Spielpläne und Infos zu den Teams sowie der EM.

Termine zur EM

Der Fall Halil Dincdaggilt als beispielhaft für die Probleme, die ein Outing nach sich ziehen kann. Der türkische Schiedsrichter bekannte sich 2008 zu seiner Homosexualität, wurde vom Militär aufgrund psychosexueller Störungen ausgemustert und wegen vermeintlich mangelnder Fitness suspendiert – ein Profispiel hat er seitdem nicht mehr gepfiffen. Dincdag ist an diesem Mittwoch, 19 Uhr, Gast eines Vortragsabends in den Fanräumen des Millerntorstadions (Eintritt frei).

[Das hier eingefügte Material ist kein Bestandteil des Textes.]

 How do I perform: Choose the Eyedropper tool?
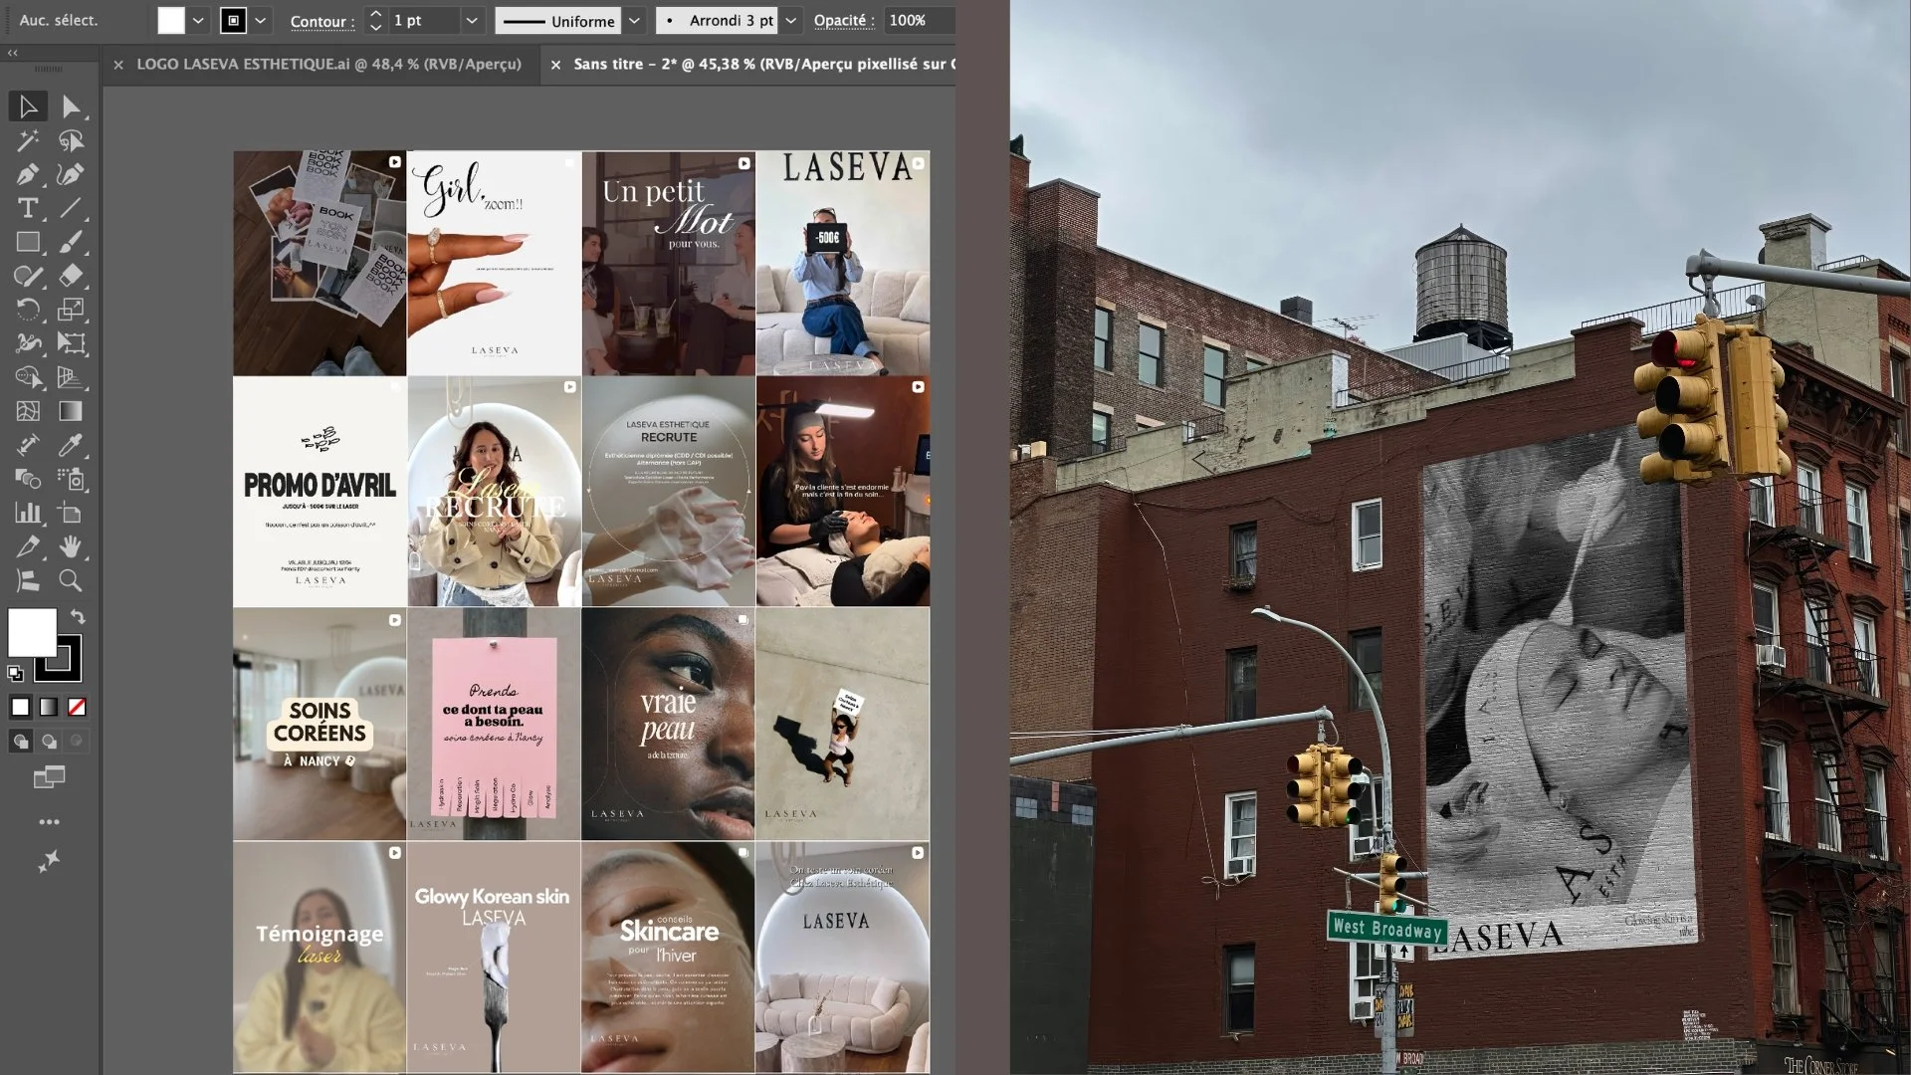[70, 445]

Die Europameisterschaft beginnt am Freitag, 9.30 Uhr, auf der Paul-Hauenschild-Anlage in Norderstedt (Ulzburger Straße 94). Tags darauf geht es am Sonnabend ebenso um 9.30 Uhr los, die Finalmatches werden ab 14 Uhr angepfiffen. Auch hier ist der Eintritt frei.
Die Siegerehrung mit Thomas Hitzlsperger und anschließender Party findet am Sonnabend ab 22 Uhr im Ballsaal des Millerntorstadions statt.